CDC advises prisons on influenza protocols

Health officials in the United States recently advised correctional facilities to consider adopting measures aimed at preventing and containing influenza among prisoners and staff.

Last year, two Maine prisons experienced outbreaks among prisoners and staff. In the wake of the outbreaks, Correctional Medical Services, which provided health services to both facilities, reported that influenza vaccination rates among prisoners was extremely low, according to UPI.

CMS said that inmates had less than 10 percent coverage against influenza, and while rates among corrections officers were unknown, they were also believed to be low.

The U.S. Centers for Disease Control and Prevention advised correctional facilities to offer universal vaccination for inmates, to conduct respiratory etiquette training and to make vaccination records available and accessible.
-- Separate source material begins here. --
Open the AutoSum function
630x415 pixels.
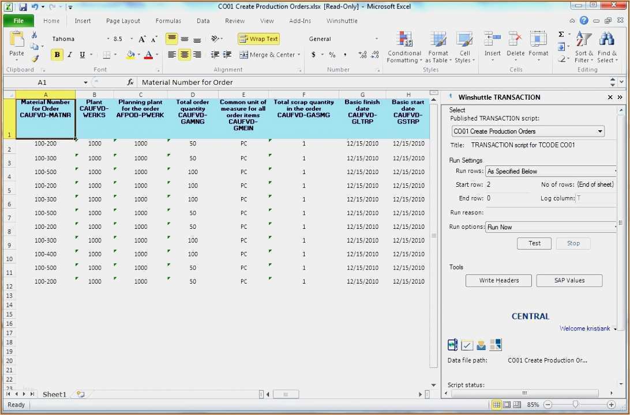(562, 35)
In early March 2011, the Maine Center for Disease Control and Prevention reported that a 55-year-old inmate with a history of congestive heart failure and chronic obstructive pulmonary disease was admitted to an intensive care unit. The prisoner suffered from severe acute respiratory illness and tested positive for H1N1 influenza A.

The same day, Maine CDC was notified of a second ill inmate in a second facility. The previously healthy 29-year-old man died the next day. Testing indicated that he was infected with influenza B. Autopsy results showed the presence of methicillin-resistant Staphylococcus aureus pneumonia, UPI reports.

Neither patient was vaccinated against influenza. Shortly after the two incidents, 40 inmates from the first facility and several more from the second facility reported ill with respiratory symptoms.

CMS did not have the sufficient resources to screen inmates and staff in order to determine the full extent of the illness and did not have the staff available to handle the increased capacity, according to the CDC.